Home, Day #2 (Saturday, October 14th)
107 days since onset.
8:30 AM: “Good morning, Drew,” his mother said as we started waking him up.
“Good morning,” Drew said groggily with his eyes half-open.
“Drew, do you know where you are?” his mother asked.
“Yes,” Drew replied. “I’m at Primary Children’s Hospital.”
“No you’re not,” Dawn answered.
Drew opened his right eye wide and started looking around his room. I opened the blinds on his window and rays from the rising sun blazed into the room, bouncing off his walls and furniture. Slowly, he realized he was not at the hospital.
“Am I home?” he asked as he rubbed his eyes.
“Yes, Drew, you’re home,” Dawn said.
Drew raised his fists toward the sky and said, “Yessssss!”

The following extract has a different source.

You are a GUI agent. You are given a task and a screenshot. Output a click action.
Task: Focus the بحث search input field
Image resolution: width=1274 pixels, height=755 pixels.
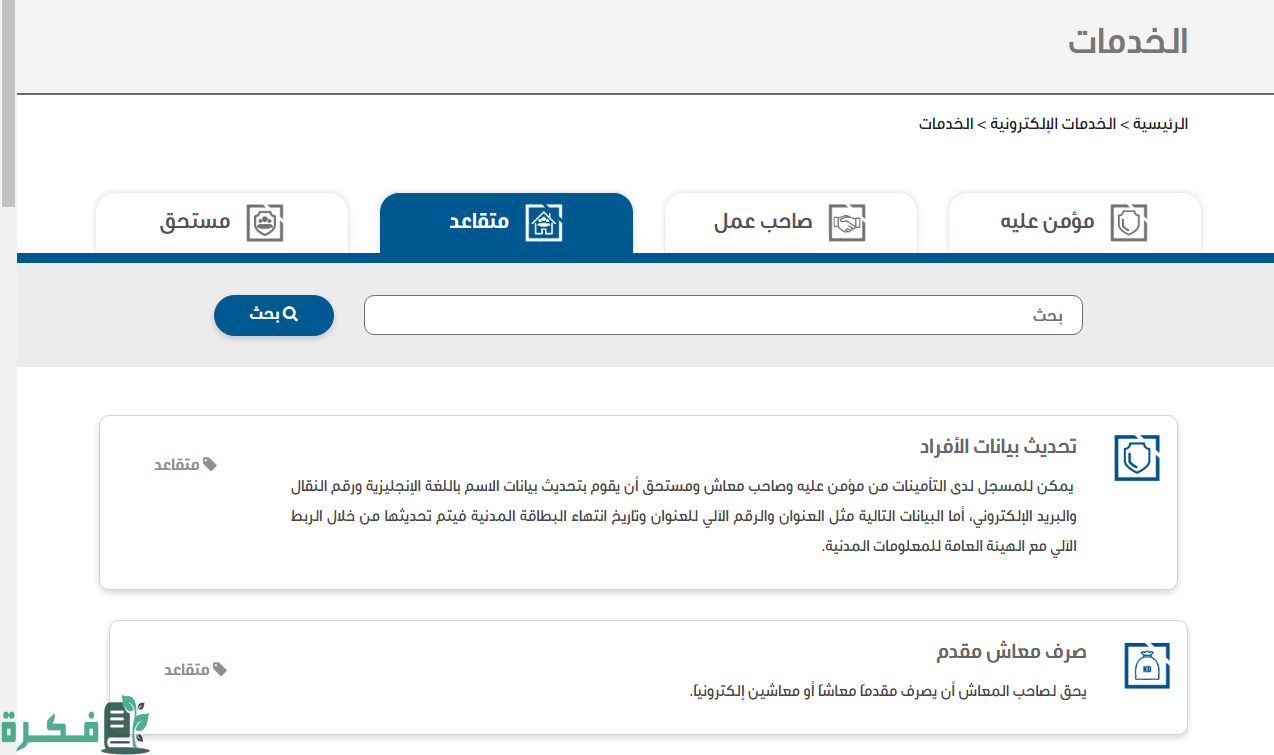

Elder Holland continued: “I plead with you not to dwell on days now gone, nor to yearn vainly for yesterdays, however good those yesterdays may have been. The past is to be learned from but not lived in. We look back to claim the embers from glowing experiences but not the ashes. And when we have learned what we need to learn and have brought with us the best that we have experienced, then we look ahead, we remember that faith is always pointed toward the future. Faith always has to do with blessings and truths and events that will yet be efficacious in our lives. So a more theological way to talk about Lot’s wife is to say that she did not have faith. She doubted the Lord’s ability to give her something better than she already had. Apparently she thought—fatally, as it turned out—that nothing that lay ahead could possibly be as good as those moments she was leaving behind.”
…To all such of every generation, I call out, “Remember Lot’s wife.” Faith is for the future. Faith builds on the past but never longs to stay there. Faith trusts that God has great things in store for each of us and that Christ truly is the “high priest of good things to come.”
I do not know what the Lord has in store for Drew and for our family, but surely He knows what is best for us. It is so very difficult to not dwell on what has been lost, and what should have been, but I hope that we can have the faith to trust in His grand plan. This has been quite a journey for our family, and we are so very appreciative for all the love and prayers and support — the kind acts of service, generous donations, and moral and emotional words of love. You all have helped in some small way and we will never be able to repay everyone, but I suppose in much the same way as Lot’s wife, we will just have to try to pay it forward as we move headlong into the future. I may not have time for weekly updates, but I will post an update from time to time as Drew continues to rehab.